MENSON - United Kingdom (Nº 47916/99)

Decision 6.5.2003 [Section II]

The applicants are the siblings of a black musician, Michael Menson, who died in hospital at the age of 30 following a racist attack in January 1997, during which he was set alight. He suffered from mental health problems during the last years of his life and was living in special accommodation at the time of his death. He was attacked on a London street late at night. The police arrived at the scene shortly afterwards. They concluded that he had set himself on fire and indicated as much to family members. Consequently, no attempt was made to secure evidence in the immediate aftermath of the crime. The next day, Michael Menson informed family members of the attack. They requested the police to take a statement from him and to begin a criminal investigation. However, the police never interviewed Michael Menson, who lapsed into a coma one week after the attack and died shortly afterwards.

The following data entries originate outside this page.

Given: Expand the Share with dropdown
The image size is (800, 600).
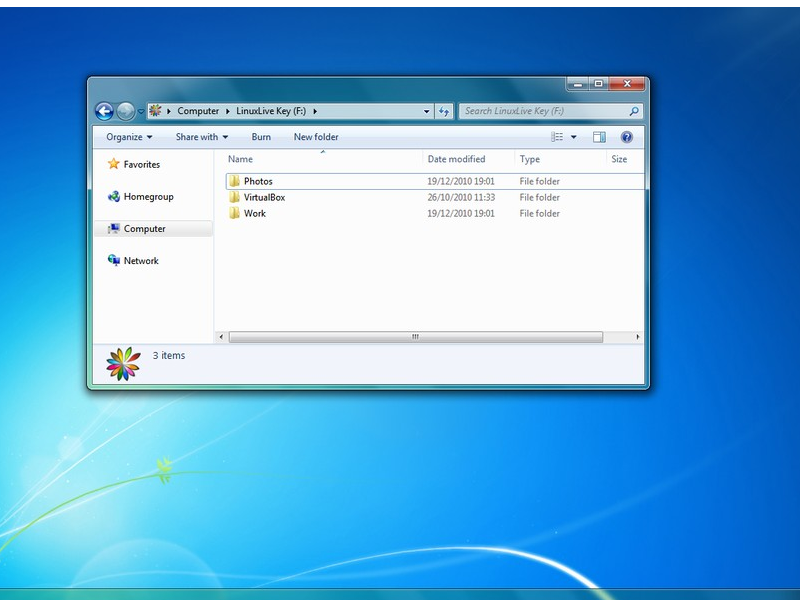Looking at the screenshot, I should (x=201, y=137).
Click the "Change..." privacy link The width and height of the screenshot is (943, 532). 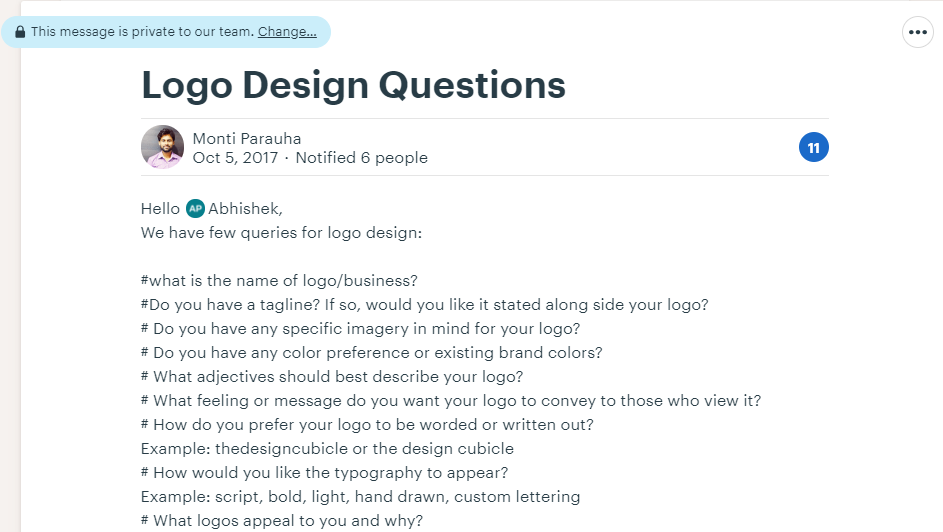point(287,32)
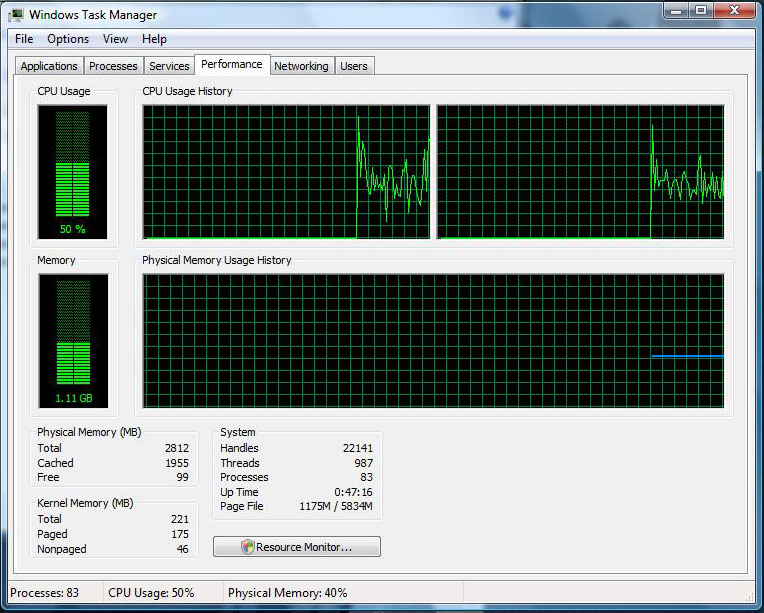Click the left CPU Usage History graph
Viewport: 764px width, 613px height.
point(286,172)
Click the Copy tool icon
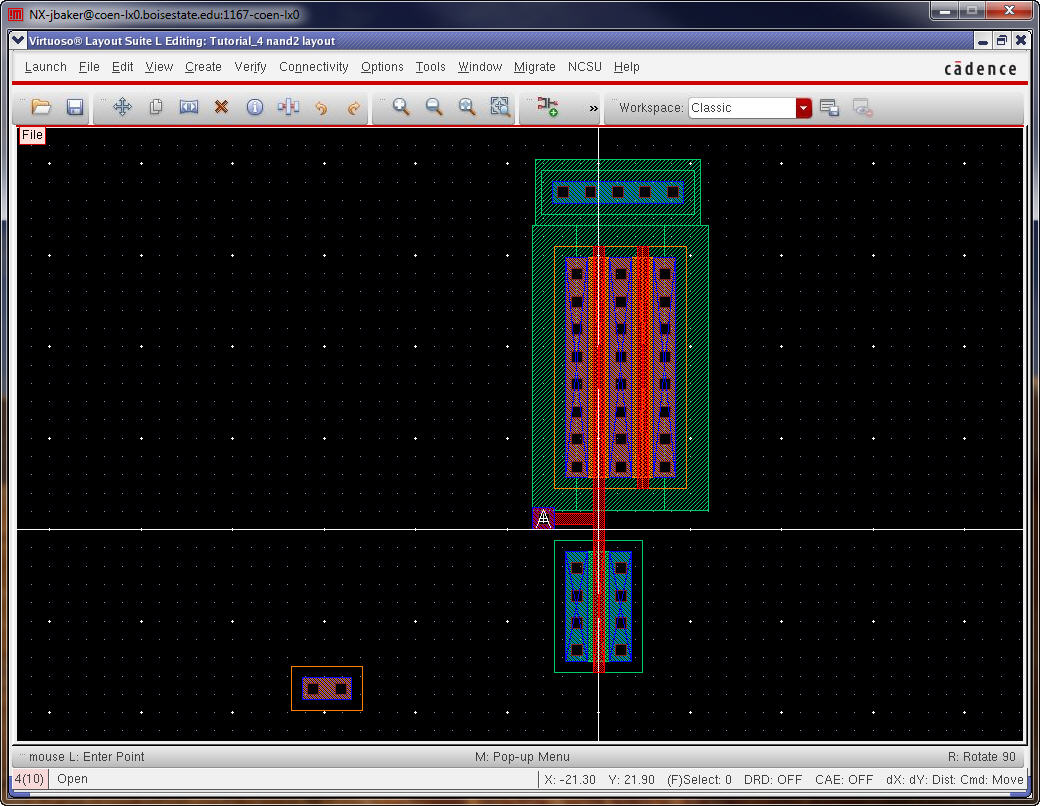The image size is (1040, 806). (156, 107)
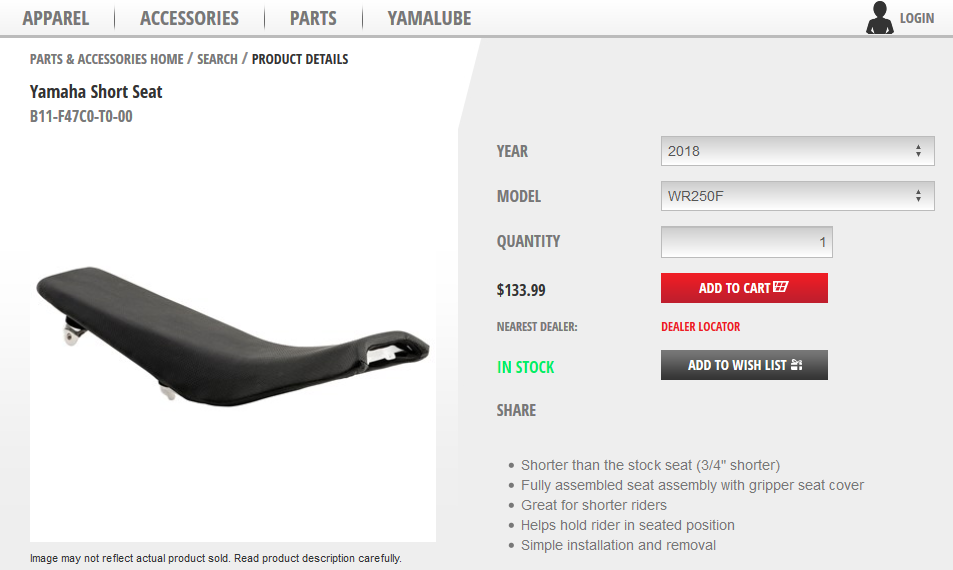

In 1998, the police reviewed the conduct of the first stage of the investigation into the attack and concluded that it was not satisfactory. In September 1998, the Coroner’s Court recorded a verdict of unlawful killing. The applicants lodged a detailed complaint with the Police Complaints Authority over the handling of the case by the police. In 1999, four persons were tried (one in the "Turkish Republic of Northern Cyprus") in relation to the killing of Michael Menson and received substantial terms of imprisonment. The applicants pursued their official complaint about police handling of the case. The internal inquiry into the affair was hampered by the fact that police officers could not be compelled to answer questions; moreover, certain officers had retired and were therefore no longer subject to police discipline. A copy of the report was passed to the Crown Prosecution Service in December 2002.

Inadmissible under Article 2: The applicants did not seek to blame the authorities for the death of Michael Menson or argue that there had been a positive obligation to protect him. Article 2 requires that there should be some form of effective official investigation when there is reason to believe that an individual has sustained life-threatening injuries in suspicious circumstances. Where the person dies, the investigation assumes even greater importance. The obligation on the State is one of means, not of result. The authorities must take reasonable steps to secure evidence. Any deficiency in the investigation risks falling foul of the Convention standard. The authorities must act of their own motion and a prompt response is generally essential. Although there was no State involvement in Michael Menson’s death, the same basic procedural requirements applied with equal force. Where an attack is racially motivated, the investigation must be pursued with vigour and impartiality, having regard to the need to reassert continuously society’s condemnation of racism and to maintain the confidence of minorities in the ability of the authorities to protect them from the threat of racist violence. The perpetrators in this case were convicted and sentenced and the coroner’s court recorded a verdict of unlawful killing. The evidence before the national courts indicated very significant defects on the part of the police which were entirely at odds with the requirements of Article 2. It was, however, decisive that the criminal law had been effectively enforced against those who killed Michael Menson. As for the applicants’ complaints regarding racism within the police, the internal inquiry was not yet complete: manifestly ill-founded.

Inadmissible under Article 6: The applicants complained that they were prevented by the rule of absolute immunity from bringing a claim against the police in respect of acts and omissions during the investigation into Michael Menson’s death. However, the Court noted a change of practice within the United Kingdom following its judgment in the Osman case (Reports 1998-VIII), which would have allowed the applicants to argue that it was fair, just and reasonable for their claim to be decided on its merits. As for their contention that they had no remedy under the Race Relations Act 1976, it would have been open to them to invite a national court to broaden the notion of "provision of services" under that Act to include police activities. In any event, if Parliament had intended to exclude the police from the 1976 Act, the Court could not create a right of action in favour of the applicants based on Article 6(1). The same applied to their arguments regarding common law and statutory rules concerning death as a cause of action: manifestly ill-founded.

Inadmissible under Article 13. The applicants did not have an arguable claim under the other provisions they relied on. The requirements of Article 13 in connection with the right to protection of life are the payment of any appropriate compensation as well as a thorough and effective investigation capable of leading to the identification and punishment of those responsible, including effective access for the complainant to the procedure. Article 13 may apply to a case in which the authorities, although not responsible for an unlawful death, acted in a manner that was at variance with their duty to investigate, for example where the investigation procedure was tainted with racism with the result that it failed to identify the perpetrators. In the present case, the perpetrators were caught and punished. Moreover, it had not been established so far that the investigation was significantly tainted by racism: manifestly ill-founded.

Inadmissible under Article 14: The applicants’ complaint of police racism was still under internal investigation. Even if valid, the authorities ultimately discharged their obligations under Article 2. The alleged discriminatory treatment of the applicants at a particular phase of the procedure did not ultimately affect the assurance of their or their brother’s rights under Article 2: manifestly ill-founded.